Reputation: 4557
I feel like I will get lots of downvotes here, but let's give it a go.
I am trying to explain nested loops vs hash vs merge join to my students on real examples. However, I am struggling to find tables that would join with nested loops (I tried many different sizes, indexes setups, etc.). Postgres always uses hash join regardless of the table sizes, indexes, etc.
Could someone give an example of tables (with data) that would join with nested loops without explicitly running set enable_hashjoin = true;
beforehand?
Upvotes: 2
Views: 56
Reputation: 247865
Create some tables:
CREATE TABLE a (
a_id integer PRIMARY KEY,
a_val text NOT NULL
);
CREATE TABLE b (
b_id integer PRIMARY KEY,
a_id integer REFERENCES a(a_id) NOT NULL,
b_val text NOT NULL
);
-- *never* forget an index on the foreign key column
CREATE INDEX ON b(a_id);
Add some sample data:
INSERT INTO a
SELECT i, 'value ' || i FROM generate_series(1, 1000) i;
INSERT INTO b
SELECT i, (i + 1) / 2, 'value ' || i FROM generate_series(1, 2000) i;
Analyze the tables to get good statistics:
ANALYZE a;
ANALYZE b;
Let's run a sample query:
EXPLAIN SELECT a.a_val, b.b_val FROM a JOIN b USING (a_id) WHERE a_id = 42;
QUERY PLAN
---------------------------------------------------------------------------
Nested Loop (cost=0.55..16.62 rows=2 width=19)

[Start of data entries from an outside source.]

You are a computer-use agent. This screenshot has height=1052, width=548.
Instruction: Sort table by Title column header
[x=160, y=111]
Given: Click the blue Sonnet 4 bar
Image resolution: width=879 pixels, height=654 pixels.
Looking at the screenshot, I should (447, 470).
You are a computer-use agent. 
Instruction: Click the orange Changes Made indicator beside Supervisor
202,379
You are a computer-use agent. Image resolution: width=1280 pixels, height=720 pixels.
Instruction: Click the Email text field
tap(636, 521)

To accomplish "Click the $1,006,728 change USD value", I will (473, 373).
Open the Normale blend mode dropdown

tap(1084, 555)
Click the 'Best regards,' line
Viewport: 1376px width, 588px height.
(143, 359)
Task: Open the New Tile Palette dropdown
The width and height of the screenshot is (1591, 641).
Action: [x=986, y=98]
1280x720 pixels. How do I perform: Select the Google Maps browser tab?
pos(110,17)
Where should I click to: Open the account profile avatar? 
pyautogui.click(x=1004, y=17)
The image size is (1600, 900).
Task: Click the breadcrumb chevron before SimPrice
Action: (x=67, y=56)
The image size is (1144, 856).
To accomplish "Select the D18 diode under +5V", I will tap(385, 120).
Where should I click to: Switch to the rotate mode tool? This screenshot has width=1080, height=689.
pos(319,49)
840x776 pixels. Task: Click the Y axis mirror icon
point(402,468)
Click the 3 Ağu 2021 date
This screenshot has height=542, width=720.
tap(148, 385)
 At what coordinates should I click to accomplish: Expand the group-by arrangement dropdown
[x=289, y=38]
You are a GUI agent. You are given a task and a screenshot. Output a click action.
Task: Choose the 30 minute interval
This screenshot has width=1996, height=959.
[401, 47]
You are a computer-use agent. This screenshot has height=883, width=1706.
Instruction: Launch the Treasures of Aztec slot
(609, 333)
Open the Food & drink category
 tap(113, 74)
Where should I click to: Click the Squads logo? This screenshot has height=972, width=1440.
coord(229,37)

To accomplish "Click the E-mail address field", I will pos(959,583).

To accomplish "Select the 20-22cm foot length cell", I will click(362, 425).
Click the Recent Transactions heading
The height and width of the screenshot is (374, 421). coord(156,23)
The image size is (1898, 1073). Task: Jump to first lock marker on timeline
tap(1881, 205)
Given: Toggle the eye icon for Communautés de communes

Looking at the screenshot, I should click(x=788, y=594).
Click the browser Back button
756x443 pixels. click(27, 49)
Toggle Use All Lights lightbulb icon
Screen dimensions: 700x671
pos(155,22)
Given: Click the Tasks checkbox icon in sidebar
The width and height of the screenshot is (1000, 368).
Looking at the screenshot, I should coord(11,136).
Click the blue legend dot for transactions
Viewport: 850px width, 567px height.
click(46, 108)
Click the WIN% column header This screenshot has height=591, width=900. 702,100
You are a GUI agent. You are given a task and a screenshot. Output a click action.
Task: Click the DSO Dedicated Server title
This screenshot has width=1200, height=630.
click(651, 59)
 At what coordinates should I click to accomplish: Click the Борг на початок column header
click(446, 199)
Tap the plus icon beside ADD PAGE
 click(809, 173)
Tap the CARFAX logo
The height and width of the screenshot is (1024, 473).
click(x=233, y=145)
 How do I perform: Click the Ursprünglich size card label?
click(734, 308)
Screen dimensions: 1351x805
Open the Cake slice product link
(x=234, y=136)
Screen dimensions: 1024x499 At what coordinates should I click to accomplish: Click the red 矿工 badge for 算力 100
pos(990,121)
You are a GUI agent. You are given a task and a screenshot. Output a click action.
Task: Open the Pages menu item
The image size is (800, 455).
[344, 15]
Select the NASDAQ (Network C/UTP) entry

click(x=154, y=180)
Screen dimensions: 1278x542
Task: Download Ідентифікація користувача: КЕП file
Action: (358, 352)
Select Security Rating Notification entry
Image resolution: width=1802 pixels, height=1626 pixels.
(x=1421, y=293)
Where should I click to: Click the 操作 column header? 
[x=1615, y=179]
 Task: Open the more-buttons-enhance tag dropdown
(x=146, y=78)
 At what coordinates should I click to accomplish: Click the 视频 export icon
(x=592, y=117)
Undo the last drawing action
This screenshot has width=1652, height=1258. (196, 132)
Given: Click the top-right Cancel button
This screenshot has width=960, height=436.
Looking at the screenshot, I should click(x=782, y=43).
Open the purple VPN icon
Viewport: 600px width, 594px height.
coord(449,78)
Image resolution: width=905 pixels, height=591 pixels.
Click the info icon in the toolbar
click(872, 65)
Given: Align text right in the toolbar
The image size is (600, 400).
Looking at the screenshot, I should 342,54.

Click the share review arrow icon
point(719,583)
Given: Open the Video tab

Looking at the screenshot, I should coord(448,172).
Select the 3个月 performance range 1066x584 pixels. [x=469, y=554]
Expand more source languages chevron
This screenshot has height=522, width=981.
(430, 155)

-> Index Scan using a_pkey on a (cost=0.28..8.29 rows=1 width=13)
Index Cond: (a_id = 42)
-> Index Scan using b_a_id_idx on b (cost=0.28..8.31 rows=2 width=14)
Index Cond: (a_id = 42)
(5 rows)
Upvotes: 1
Reputation:
The following does a nested loop for me (without disabling hashjoins) on Postgres 10.5
create table one (id integer primary key, some_ts timestamp, some_value integer);
insert into one values (1, clock_timestamp(), 42),(2, clock_timestamp(), 42);
create table two (id integer primary key, one_id integer not null references one, some_ts timestamp);
insert into two
select i, 1, clock_timestamp()
from generate_series(1,10) i;
insert into two
select i, 2, clock_timestamp()
from generate_series(11,20) i;
create index on two (one_id);
explain (analyze)
select one.*, two.id, two.some_ts
from one
join two on one.id = two.one_id
where one.id = 1;
Results in:
QUERY PLAN
-------------------------------------------------------------------------------------------------------------------
Nested Loop (cost=0.15..4.23 rows=1 width=28) (actual time=0.029..0.033 rows=10 loops=1)
-> Index Scan using one_pkey on one (cost=0.15..3.16 rows=1 width=16) (actual time=0.016..0.016 rows=1 loops=1)
Index Cond: (id = 1)
-> Seq Scan on two (cost=0.00..1.07 rows=1 width=16) (actual time=0.011..0.014 rows=10 loops=1)
Filter: (one_id = 1)
Rows Removed by Filter: 10
Planning time: 0.130 ms
Execution time: 0.058 ms
Online example: http://rextester.com/CXZZ12304
Upvotes: 1